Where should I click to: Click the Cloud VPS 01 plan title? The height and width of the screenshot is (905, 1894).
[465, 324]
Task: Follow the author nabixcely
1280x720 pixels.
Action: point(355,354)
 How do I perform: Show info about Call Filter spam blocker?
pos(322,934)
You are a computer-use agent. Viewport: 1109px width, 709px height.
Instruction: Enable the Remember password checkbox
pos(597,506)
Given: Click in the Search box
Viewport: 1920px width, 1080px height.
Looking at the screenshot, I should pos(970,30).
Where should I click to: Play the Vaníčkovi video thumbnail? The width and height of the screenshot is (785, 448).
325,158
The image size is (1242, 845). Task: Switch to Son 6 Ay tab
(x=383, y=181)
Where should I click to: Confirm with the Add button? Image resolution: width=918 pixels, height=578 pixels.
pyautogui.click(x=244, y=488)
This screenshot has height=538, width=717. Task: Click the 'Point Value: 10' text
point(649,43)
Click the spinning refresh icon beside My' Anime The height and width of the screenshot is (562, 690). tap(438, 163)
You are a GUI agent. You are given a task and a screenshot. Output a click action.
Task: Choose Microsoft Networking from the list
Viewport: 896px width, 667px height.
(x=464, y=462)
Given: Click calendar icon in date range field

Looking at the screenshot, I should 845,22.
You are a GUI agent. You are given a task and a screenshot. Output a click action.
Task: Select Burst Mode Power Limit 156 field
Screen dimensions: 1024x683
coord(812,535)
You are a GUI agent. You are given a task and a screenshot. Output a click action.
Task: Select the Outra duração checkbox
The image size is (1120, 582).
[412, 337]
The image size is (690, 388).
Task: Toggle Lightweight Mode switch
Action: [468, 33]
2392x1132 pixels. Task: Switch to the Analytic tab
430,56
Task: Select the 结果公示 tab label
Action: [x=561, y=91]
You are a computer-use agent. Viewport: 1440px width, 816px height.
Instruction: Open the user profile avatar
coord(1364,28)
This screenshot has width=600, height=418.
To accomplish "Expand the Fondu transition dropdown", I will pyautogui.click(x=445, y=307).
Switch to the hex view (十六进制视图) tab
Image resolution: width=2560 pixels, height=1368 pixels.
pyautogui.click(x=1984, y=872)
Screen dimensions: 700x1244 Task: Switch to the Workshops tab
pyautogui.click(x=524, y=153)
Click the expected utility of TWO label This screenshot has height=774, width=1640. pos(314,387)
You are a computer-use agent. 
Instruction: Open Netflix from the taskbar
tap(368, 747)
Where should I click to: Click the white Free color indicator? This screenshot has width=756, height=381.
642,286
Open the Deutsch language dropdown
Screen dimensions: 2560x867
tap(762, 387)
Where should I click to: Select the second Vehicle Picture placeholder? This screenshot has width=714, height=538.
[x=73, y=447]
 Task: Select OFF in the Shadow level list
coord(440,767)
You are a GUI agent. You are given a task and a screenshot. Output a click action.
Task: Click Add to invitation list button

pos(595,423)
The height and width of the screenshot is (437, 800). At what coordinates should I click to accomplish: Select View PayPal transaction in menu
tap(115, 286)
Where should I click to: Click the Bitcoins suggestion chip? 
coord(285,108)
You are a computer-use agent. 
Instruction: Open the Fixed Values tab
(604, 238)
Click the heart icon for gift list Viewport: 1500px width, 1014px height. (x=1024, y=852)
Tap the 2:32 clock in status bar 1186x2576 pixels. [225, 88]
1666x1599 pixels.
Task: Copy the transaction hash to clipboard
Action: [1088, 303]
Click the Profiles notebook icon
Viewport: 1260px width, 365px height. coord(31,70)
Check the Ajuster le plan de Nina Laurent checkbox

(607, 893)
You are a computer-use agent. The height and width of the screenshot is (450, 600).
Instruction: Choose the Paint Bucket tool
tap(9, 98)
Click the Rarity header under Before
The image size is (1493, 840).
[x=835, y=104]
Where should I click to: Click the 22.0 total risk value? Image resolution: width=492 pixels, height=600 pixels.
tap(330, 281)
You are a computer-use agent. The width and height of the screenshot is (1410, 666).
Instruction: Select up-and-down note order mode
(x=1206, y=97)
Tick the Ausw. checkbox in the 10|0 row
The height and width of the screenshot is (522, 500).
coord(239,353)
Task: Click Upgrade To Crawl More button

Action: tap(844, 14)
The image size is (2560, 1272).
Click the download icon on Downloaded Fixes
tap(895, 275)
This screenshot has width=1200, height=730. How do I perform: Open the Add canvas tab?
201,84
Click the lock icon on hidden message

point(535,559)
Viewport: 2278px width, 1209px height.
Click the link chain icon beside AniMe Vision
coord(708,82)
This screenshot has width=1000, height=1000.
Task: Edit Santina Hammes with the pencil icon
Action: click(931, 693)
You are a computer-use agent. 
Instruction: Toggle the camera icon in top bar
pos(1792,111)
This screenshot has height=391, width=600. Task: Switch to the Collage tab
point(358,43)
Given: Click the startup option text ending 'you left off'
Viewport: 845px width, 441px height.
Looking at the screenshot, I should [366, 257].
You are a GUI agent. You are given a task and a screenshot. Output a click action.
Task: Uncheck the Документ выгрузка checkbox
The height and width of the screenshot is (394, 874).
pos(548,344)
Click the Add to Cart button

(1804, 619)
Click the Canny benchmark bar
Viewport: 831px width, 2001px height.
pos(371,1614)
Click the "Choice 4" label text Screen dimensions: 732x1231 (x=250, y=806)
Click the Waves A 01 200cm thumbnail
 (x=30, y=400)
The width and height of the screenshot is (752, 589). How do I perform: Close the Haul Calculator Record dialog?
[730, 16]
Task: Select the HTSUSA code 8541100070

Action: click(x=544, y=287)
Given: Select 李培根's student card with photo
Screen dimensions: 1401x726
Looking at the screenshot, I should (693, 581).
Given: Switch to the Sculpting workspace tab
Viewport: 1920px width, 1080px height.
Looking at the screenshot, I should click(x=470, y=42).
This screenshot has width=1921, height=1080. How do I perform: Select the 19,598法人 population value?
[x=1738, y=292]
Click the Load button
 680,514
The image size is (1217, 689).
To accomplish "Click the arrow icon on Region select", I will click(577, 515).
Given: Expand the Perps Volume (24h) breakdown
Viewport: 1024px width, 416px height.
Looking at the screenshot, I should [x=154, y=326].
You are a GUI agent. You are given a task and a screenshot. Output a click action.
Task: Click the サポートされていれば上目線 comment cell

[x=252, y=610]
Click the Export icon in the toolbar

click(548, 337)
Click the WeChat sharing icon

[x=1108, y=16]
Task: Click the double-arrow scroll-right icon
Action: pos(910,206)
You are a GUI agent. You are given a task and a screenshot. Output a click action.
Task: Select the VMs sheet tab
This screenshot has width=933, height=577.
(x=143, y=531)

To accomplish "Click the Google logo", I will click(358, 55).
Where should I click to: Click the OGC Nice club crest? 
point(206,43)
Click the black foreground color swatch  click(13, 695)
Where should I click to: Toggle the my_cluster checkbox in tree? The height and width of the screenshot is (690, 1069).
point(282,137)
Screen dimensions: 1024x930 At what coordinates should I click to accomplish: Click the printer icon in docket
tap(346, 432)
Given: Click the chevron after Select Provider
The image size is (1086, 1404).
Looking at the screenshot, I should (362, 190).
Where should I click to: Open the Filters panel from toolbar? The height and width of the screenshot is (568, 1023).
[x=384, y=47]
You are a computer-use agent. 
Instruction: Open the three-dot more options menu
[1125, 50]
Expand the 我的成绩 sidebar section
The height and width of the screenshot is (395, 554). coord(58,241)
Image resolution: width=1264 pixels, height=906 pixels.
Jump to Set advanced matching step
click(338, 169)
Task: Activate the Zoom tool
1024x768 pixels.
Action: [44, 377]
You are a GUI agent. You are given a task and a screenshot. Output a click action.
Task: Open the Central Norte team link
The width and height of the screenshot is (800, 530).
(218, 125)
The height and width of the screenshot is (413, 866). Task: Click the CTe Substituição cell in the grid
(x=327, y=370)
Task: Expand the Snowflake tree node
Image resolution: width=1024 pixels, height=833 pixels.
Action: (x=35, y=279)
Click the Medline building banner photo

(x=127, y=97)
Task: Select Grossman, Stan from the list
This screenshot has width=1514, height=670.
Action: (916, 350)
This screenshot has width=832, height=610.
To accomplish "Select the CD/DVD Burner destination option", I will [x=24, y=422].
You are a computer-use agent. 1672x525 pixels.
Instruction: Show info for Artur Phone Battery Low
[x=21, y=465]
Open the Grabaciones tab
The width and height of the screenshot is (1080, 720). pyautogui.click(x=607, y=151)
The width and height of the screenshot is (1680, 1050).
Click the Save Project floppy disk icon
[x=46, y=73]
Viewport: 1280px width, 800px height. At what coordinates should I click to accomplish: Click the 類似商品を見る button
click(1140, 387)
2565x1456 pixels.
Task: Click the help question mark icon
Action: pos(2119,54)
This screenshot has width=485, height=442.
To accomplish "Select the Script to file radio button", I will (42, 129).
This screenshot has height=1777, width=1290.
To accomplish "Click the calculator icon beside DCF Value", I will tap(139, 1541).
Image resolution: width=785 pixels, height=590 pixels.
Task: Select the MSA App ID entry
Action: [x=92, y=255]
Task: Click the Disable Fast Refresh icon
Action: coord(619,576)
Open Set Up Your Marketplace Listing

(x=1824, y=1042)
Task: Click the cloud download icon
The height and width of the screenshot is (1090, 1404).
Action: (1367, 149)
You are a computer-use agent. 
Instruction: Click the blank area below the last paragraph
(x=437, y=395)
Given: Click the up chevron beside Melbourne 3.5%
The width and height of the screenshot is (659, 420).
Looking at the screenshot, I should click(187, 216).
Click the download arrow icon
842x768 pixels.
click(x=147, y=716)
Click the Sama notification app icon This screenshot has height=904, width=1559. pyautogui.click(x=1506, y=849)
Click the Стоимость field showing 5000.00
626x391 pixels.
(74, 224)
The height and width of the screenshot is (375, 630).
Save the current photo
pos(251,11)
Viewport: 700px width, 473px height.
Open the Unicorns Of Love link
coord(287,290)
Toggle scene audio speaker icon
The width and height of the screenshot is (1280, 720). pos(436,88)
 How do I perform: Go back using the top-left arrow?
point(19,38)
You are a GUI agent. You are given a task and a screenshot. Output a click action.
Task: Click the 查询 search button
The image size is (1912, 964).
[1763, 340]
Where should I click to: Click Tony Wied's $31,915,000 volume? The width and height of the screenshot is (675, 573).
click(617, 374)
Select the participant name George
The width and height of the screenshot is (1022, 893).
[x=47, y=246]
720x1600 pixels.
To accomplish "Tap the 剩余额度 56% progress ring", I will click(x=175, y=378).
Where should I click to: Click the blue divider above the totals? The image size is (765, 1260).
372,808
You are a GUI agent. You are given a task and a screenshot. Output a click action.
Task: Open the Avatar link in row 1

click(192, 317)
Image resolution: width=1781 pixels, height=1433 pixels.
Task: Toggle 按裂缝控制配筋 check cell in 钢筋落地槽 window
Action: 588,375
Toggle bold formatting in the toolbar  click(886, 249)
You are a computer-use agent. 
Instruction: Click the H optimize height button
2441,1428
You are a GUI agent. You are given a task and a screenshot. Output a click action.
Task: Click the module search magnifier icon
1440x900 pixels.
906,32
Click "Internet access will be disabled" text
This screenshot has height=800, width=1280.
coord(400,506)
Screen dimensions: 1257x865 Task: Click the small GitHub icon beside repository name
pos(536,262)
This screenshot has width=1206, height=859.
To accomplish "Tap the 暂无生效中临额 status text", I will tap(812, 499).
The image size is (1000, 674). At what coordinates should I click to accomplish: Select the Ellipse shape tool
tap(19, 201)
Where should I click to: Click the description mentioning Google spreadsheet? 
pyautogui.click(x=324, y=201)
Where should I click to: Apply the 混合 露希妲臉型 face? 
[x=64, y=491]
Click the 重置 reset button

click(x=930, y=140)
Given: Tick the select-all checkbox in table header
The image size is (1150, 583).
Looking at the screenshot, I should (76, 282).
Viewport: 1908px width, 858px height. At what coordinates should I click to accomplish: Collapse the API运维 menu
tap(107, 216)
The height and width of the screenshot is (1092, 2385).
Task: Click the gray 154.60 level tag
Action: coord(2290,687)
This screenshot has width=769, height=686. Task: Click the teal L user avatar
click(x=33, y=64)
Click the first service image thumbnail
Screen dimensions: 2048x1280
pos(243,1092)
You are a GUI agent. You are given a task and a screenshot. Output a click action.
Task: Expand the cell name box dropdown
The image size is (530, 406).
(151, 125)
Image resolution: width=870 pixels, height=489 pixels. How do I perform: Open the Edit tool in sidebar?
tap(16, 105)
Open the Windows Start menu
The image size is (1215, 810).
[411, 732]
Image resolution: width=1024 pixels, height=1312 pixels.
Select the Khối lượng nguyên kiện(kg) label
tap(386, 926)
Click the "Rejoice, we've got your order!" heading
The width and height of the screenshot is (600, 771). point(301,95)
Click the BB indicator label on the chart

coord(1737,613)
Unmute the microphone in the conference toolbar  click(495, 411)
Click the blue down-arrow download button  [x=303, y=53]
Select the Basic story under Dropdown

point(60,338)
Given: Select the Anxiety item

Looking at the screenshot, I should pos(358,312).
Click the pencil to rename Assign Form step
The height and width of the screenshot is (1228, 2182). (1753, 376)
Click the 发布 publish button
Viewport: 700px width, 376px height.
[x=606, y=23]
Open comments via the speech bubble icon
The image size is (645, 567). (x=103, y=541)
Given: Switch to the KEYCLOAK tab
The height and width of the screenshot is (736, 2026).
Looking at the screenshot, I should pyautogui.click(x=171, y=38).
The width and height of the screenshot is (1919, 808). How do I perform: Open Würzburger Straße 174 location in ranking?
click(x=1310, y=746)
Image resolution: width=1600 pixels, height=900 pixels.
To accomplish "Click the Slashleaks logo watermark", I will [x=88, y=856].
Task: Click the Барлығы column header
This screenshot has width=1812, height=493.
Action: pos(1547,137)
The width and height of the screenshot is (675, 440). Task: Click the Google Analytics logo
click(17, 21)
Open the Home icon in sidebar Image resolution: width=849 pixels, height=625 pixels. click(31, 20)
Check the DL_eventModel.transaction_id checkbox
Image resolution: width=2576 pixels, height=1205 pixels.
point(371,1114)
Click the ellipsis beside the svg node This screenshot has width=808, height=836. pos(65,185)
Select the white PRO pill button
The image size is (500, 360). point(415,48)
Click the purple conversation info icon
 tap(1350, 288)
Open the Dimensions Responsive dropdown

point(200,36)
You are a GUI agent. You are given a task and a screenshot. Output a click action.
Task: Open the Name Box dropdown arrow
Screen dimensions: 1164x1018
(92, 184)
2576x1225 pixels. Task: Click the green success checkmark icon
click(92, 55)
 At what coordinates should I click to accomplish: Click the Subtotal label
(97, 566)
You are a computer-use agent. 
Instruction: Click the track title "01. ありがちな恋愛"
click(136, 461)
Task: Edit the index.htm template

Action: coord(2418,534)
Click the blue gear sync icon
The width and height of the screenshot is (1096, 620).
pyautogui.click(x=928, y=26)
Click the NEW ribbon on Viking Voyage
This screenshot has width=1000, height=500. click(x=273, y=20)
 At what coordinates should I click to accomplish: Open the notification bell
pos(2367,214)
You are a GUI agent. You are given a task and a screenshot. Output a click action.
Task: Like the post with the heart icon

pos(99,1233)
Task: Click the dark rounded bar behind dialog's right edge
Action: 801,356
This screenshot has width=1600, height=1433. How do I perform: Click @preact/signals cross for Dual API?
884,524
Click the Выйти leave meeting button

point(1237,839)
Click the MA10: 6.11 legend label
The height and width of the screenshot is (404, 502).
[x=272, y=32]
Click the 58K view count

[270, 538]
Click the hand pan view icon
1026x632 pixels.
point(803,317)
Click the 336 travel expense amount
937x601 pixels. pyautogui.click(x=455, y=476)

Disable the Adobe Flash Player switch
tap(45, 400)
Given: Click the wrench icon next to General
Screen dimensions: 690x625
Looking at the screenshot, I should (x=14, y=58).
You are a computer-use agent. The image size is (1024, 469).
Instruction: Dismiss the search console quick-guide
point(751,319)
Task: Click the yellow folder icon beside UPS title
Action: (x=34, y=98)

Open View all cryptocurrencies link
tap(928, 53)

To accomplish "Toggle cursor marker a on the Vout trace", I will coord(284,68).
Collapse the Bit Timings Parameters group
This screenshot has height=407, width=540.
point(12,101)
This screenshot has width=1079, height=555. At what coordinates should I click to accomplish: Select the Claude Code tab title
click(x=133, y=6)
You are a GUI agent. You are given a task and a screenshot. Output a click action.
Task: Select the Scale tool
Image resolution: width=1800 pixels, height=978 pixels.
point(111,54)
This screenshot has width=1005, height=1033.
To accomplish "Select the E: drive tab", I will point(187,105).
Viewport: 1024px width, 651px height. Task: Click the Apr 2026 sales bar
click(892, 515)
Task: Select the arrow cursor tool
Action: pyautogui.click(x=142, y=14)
==============================
### Task directions:
Please quote the lines of the material above, starting with the line that contains "Screen dimensions: 1024x930" and going on through the line that contains "[x=21, y=465]".

### Task output:
Screen dimensions: 1024x930 At what coordinates should I click to accomplish: Click the printer icon in docket
tap(346, 432)
Given: Click the chevron after Select Provider
The image size is (1086, 1404).
Looking at the screenshot, I should (362, 190).
Where should I click to: Open the Filters panel from toolbar? The height and width of the screenshot is (568, 1023).
[x=384, y=47]
You are a computer-use agent. 
Instruction: Open the three-dot more options menu
[1125, 50]
Expand the 我的成绩 sidebar section
The height and width of the screenshot is (395, 554). coord(58,241)
Image resolution: width=1264 pixels, height=906 pixels.
Jump to Set advanced matching step
click(338, 169)
Task: Activate the Zoom tool
1024x768 pixels.
Action: [44, 377]
You are a GUI agent. You are given a task and a screenshot. Output a click action.
Task: Open the Central Norte team link
The width and height of the screenshot is (800, 530).
(218, 125)
The height and width of the screenshot is (413, 866). Task: Click the CTe Substituição cell in the grid
(x=327, y=370)
Task: Expand the Snowflake tree node
Image resolution: width=1024 pixels, height=833 pixels.
Action: (x=35, y=279)
Click the Medline building banner photo

(x=127, y=97)
Task: Select Grossman, Stan from the list
This screenshot has width=1514, height=670.
Action: (916, 350)
This screenshot has width=832, height=610.
To accomplish "Select the CD/DVD Burner destination option", I will [x=24, y=422].
You are a computer-use agent. 1672x525 pixels.
Instruction: Show info for Artur Phone Battery Low
[x=21, y=465]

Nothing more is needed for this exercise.